### [Work order]
Nothing but the lines from the top of the following entries through the line with "Image resolution: width=2262" should be printed, exactly as they are.

### [Supplied entries]

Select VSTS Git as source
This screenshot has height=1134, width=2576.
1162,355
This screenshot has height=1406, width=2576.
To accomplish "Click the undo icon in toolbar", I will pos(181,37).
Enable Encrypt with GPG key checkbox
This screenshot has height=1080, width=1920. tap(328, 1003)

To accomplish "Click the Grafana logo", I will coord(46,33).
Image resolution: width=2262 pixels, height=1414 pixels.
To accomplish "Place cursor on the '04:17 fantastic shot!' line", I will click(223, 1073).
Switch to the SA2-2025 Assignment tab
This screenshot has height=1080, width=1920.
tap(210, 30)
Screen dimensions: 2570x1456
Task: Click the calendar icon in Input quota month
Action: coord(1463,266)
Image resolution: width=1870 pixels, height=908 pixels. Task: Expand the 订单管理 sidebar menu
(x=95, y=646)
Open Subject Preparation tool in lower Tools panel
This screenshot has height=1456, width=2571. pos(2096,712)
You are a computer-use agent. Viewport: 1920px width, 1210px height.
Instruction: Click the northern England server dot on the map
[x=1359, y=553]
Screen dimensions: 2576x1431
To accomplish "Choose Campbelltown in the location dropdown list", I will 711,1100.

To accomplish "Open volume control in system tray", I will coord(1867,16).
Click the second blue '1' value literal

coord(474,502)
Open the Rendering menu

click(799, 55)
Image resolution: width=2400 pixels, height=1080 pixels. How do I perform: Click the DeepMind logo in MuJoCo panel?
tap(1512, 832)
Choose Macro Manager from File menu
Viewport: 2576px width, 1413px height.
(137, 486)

### [Expected output]
Select VSTS Git as source
This screenshot has height=1134, width=2576.
1162,355
This screenshot has height=1406, width=2576.
To accomplish "Click the undo icon in toolbar", I will pos(181,37).
Enable Encrypt with GPG key checkbox
This screenshot has height=1080, width=1920. tap(328, 1003)

To accomplish "Click the Grafana logo", I will coord(46,33).
Image resolution: width=2262 pixels, height=1414 pixels.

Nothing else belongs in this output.